Yes, Sarah Sanders has a book, and if you believe in common decency you won't read it

The same goes for John Bolton's faux-courageous stream of consciousness

Hannah Selinger
New York
Monday 22 June 2020 19:37 BST
Sanders, like Bolton, followed the money
Sanders, like Bolton, followed the money (Getty ImagesJoe Raedle)

Regrettably, Sarah Sanders is currently trending on Twitter. Yes, that Sarah Sanders. Just when I thought I would never have to see or hear from the former American press secretary ever again, she reemerges, with the worst news to date: her soon-to-be-released book, Speaking for Myself, will be on shelves before we know it.

Last week, many made John Bolton out to be a hero, when he released a book pillorying President Donald Trump for his endlessly unethical behavior. But I want to make one thing tirelessly clear here: John Bolton was never a hero. Bolton was in it for the cold, hard cash, just like Sanders is. There were numerous opportunities for both actors to come forward (not that Sanders, ever the sycophant, ever had any interest in the triumph of decency).

There was, after all, an entire impeachment trial, in which Congress solicited witnesses. Bolton’s presence was requested, it must be said, at more than one hearing, and he refused to show up without a subpoena. Any real interest in the principles of democracy died the day he placed a premium on the number of zeroes on a paycheck, rather on the basic function and transparency of the executive branch.

In a sense, I don’t blame Bolton for falling prey to greed. I don’t even blame Sanders, because she was always an unreliable narrator, made more unreliable by the truest expression of humanity. Of course they’re in it for the money. Why else toss your reputation out the window and make yourself the sacrificial lamb for a president who has a hole where ethics are supposed to go? Ultimately, it’s impossible to expect much from former cabinet members, when large sums of money are waved about like roadside flares.

But rewarding public servants with giant book contracts has one function and one function only: It prevents them from doing the right thing in office, because the payoff is always in revealing the sordid details after the fact. There is no compelling reason, after all, to tell the authorities, or the ethics committee, or Congress that you know about the interior machinations of the political scene if the true benefit is reaped by doing it on paper, for all the world to see. Why trade a million dollars for mere decency? Expecting public servants to turn down fat checks by doing the so-called right thing is expecting people to stop being human. It simply isn’t going to happen.

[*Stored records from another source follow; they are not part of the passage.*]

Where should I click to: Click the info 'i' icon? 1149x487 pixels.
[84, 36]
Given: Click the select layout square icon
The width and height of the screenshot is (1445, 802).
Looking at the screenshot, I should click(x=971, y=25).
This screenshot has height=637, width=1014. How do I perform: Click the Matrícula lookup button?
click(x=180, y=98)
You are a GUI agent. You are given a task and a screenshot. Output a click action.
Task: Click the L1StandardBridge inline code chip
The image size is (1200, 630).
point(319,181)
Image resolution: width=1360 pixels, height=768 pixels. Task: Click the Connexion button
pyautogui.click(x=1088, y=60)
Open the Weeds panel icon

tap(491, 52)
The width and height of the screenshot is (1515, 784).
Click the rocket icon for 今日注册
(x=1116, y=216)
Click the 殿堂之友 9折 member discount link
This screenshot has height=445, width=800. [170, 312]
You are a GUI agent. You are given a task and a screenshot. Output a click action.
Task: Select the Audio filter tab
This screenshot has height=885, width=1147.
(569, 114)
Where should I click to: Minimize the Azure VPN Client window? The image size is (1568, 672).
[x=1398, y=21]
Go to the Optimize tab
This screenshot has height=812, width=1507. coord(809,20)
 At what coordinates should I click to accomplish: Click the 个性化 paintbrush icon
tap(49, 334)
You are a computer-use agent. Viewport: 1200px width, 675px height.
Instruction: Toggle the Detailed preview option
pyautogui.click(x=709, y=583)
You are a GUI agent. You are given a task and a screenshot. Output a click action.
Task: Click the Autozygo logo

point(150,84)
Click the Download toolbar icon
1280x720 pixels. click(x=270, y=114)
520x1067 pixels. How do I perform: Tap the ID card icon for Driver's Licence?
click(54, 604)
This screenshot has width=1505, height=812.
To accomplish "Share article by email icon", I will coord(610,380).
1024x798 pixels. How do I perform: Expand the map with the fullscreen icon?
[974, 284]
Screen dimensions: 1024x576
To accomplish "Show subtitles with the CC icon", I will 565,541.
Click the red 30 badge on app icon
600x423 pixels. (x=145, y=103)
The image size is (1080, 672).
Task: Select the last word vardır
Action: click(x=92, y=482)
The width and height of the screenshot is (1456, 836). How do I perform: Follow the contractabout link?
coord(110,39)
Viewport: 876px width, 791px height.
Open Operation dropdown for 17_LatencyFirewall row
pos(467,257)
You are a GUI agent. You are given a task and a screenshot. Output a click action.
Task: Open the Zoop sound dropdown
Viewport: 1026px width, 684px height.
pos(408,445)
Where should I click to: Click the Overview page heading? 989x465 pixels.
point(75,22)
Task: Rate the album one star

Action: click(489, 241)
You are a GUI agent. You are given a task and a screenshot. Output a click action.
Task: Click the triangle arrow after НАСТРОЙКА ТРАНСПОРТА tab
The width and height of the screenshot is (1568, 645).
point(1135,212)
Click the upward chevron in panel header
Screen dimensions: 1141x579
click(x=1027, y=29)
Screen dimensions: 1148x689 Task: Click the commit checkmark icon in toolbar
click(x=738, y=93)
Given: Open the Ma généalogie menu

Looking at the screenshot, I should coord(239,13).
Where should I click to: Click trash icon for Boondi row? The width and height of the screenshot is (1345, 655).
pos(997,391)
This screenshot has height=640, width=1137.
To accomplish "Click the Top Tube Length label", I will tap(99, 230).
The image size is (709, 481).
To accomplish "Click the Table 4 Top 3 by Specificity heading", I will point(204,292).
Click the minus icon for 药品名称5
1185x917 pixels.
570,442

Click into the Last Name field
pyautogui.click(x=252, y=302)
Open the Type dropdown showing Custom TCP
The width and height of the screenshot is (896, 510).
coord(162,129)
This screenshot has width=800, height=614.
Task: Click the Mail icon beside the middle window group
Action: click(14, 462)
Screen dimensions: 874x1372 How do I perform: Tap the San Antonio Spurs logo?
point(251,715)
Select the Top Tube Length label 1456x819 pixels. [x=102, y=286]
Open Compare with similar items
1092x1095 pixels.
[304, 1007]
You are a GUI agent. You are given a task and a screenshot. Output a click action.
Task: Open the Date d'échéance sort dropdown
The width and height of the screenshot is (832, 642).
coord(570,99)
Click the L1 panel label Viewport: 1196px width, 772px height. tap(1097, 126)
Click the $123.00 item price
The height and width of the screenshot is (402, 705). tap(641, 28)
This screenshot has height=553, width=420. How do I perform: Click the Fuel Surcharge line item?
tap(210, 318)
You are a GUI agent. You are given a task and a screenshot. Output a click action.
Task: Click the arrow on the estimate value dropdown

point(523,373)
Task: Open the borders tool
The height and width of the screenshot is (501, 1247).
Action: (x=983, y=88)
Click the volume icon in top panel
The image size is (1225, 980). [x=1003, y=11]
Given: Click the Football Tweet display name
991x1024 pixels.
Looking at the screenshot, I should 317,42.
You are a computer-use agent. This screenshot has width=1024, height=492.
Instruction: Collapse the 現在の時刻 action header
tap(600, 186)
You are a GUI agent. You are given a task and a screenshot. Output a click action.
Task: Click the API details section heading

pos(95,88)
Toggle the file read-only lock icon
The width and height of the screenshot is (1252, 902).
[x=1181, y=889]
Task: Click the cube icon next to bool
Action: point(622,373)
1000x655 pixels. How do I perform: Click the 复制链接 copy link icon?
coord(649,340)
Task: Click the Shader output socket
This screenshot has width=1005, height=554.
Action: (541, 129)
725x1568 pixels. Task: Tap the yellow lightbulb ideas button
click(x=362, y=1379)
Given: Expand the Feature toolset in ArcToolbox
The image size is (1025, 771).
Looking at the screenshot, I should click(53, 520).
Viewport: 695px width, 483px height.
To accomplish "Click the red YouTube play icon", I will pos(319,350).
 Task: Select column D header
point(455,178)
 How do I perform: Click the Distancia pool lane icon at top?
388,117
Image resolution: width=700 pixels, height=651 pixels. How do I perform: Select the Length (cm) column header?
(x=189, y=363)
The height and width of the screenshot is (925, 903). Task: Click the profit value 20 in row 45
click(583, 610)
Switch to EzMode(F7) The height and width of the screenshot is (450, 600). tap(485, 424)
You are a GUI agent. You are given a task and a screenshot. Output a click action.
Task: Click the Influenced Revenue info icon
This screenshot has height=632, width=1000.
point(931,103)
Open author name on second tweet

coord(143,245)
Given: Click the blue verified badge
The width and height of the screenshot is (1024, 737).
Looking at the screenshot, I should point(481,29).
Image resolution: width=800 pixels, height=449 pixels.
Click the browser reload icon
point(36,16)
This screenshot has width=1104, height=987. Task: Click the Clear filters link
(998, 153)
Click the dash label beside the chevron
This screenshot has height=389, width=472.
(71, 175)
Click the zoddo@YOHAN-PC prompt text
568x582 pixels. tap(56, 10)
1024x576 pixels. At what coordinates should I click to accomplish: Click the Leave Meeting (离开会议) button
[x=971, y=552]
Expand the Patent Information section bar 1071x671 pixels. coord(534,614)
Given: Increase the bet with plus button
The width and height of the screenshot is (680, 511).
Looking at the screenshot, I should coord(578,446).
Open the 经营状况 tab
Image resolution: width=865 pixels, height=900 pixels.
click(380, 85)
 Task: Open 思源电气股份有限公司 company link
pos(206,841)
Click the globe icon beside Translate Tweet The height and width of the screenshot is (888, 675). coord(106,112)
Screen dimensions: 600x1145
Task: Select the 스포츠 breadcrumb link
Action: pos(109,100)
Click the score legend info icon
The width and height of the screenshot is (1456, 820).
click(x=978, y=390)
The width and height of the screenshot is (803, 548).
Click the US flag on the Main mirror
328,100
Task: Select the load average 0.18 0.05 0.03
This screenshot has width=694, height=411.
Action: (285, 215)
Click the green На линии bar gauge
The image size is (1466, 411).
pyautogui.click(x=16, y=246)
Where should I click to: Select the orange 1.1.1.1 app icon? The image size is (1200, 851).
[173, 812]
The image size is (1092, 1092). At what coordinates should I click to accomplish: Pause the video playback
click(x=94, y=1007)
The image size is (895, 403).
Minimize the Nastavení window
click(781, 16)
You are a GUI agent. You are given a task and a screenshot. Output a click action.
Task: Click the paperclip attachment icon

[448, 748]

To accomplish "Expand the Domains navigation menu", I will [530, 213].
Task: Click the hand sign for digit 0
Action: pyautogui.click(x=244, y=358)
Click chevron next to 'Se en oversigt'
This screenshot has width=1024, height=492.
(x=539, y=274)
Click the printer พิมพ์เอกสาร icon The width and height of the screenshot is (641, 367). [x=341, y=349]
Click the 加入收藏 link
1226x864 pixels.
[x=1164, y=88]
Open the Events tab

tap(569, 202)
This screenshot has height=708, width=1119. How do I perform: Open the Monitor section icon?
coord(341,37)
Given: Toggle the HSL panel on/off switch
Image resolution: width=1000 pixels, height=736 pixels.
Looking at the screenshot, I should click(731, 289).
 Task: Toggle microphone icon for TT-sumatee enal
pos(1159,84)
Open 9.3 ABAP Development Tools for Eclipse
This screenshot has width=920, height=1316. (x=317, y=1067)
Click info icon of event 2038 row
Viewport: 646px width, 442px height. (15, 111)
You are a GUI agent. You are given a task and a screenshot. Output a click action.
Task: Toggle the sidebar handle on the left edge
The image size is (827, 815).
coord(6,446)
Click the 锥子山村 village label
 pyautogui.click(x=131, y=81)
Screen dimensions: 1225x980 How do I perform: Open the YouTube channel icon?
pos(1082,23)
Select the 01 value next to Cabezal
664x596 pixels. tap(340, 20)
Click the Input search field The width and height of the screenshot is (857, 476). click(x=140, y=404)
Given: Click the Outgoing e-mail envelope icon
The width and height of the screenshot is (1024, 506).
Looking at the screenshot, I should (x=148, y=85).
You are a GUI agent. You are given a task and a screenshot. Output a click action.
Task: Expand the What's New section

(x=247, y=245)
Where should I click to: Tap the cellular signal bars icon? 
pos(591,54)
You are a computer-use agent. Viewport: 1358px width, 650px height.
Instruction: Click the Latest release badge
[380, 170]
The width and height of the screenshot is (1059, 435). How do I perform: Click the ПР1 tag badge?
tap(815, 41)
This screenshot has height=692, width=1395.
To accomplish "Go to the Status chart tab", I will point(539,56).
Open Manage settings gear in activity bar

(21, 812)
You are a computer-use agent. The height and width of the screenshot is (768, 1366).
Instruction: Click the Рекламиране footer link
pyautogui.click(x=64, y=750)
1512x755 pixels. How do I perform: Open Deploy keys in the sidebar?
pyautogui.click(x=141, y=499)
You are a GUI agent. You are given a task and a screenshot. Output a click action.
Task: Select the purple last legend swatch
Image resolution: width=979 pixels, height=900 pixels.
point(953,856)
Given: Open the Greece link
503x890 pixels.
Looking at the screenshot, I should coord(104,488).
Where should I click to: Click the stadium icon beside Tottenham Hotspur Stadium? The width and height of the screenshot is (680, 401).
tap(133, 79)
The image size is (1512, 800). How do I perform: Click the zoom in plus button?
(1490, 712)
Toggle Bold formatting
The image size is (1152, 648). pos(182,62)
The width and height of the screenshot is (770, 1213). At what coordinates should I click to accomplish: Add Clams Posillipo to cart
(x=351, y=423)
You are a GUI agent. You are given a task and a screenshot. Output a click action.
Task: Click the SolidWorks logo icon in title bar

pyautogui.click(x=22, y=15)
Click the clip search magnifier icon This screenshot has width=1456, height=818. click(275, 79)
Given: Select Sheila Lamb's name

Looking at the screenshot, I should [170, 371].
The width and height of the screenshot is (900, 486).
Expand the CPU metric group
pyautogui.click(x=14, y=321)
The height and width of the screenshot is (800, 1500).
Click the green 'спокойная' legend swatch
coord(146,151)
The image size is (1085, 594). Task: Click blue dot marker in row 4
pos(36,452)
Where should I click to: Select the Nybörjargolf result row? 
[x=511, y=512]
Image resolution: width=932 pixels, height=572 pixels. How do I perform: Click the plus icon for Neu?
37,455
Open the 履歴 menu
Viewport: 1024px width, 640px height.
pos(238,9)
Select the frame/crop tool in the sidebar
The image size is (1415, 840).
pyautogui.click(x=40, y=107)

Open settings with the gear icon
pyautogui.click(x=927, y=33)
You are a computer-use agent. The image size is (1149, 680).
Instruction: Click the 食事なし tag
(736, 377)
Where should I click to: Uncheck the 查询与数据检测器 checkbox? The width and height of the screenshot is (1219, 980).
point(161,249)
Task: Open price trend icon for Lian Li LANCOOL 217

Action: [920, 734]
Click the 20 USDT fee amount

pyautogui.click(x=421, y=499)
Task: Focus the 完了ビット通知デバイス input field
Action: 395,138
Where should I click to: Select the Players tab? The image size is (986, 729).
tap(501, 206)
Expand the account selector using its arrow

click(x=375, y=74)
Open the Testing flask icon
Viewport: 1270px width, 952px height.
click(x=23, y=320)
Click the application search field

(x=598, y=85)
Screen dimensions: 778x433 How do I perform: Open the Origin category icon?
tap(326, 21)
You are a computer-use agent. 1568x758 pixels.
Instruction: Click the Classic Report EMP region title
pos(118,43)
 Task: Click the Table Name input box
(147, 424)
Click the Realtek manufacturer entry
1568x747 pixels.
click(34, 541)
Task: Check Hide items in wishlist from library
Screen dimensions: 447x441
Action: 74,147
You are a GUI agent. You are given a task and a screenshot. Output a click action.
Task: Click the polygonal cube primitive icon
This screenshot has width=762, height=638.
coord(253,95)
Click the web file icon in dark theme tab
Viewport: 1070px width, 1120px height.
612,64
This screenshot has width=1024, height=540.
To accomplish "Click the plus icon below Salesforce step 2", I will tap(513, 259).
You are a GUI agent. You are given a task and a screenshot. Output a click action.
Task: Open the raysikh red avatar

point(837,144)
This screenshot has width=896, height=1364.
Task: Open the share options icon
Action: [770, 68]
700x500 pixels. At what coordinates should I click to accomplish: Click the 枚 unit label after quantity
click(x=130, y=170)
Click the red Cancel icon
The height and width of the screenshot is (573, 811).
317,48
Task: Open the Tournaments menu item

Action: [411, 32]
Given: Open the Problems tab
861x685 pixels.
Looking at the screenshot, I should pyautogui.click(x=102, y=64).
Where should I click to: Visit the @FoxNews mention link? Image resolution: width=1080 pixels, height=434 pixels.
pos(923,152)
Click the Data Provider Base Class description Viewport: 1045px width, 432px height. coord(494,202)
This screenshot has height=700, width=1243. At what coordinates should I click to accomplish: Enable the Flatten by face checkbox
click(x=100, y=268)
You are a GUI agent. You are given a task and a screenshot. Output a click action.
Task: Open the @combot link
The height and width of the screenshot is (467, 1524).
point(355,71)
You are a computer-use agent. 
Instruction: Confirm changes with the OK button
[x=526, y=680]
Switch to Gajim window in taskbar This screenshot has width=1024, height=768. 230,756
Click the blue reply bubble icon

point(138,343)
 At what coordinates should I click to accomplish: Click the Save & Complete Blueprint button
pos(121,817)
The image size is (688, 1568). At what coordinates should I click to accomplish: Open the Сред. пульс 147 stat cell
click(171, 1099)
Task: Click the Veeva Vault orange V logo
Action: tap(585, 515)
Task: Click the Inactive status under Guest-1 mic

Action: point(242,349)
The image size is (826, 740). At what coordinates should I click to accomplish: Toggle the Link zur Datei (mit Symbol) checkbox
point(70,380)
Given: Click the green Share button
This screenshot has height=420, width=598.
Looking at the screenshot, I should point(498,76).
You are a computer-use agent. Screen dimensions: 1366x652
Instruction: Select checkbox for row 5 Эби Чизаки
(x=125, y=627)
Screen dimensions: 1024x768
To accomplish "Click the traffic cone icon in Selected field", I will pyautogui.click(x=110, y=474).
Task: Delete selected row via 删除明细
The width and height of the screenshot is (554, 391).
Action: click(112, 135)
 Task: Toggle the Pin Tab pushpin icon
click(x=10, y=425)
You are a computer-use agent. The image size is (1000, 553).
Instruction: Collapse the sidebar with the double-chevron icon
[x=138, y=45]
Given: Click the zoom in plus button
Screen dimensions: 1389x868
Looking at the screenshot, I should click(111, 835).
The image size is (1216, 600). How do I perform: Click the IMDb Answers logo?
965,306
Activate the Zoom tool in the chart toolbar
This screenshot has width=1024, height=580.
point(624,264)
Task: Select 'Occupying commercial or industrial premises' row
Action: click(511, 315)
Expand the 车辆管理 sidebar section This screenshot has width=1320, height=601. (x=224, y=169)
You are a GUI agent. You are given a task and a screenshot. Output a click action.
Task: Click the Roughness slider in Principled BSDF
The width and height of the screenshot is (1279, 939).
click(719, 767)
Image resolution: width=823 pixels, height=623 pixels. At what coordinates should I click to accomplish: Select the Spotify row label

Accountability, then, starts in the private sector. Stop the cash flow, start the transparency. Why are we continuing to offer monumental book deals to people who, among other things, can barely construct a coherent sentence? I don’t need to know John Bolton’s interior monologue. I definitely don’t want to pay to find out what’s going on inside of Sarah Sanders’ brain. And there should absolutely be no entry fee for any of this information, if it comes at the cost of keeping the soap opera alive but holding no one accountable for their actions in any real or actionable way.

The truth is, I would have found the details of these books far more interesting in the context of a Congressional hearing, where members of both parties could have participated in a question-and-answer format. I would have wanted witnesses, and transparency. I would have wanted to know the answers to a million other questions, and not just a faux-courageous soapbox oratory. In books, writers make themselves the heroes of their narratives. But that’s not a truthful unraveling. In truth, John Bolton was complicit in Trump’s madness. He allowed it to go on for long enough to be dangerous and, when there was an opportunity to stop it, he didn’t. The same can be said for Sarah Sanders who was, by all accounts, a willing participant in the Trump circus.

The best way to ensure that public servants are doing their true jobs as servants to us, their true bosses — the taxpayers who pay their salaries — is to stop allowing public servants to accept book contracts. Keep them honest, keep them accountable, and force them to air their dirty laundry in the halls of Congress, where the people committing the ethical blunders will be held accountable, and where money and greed will not be the sole motivators for acting like a decent American.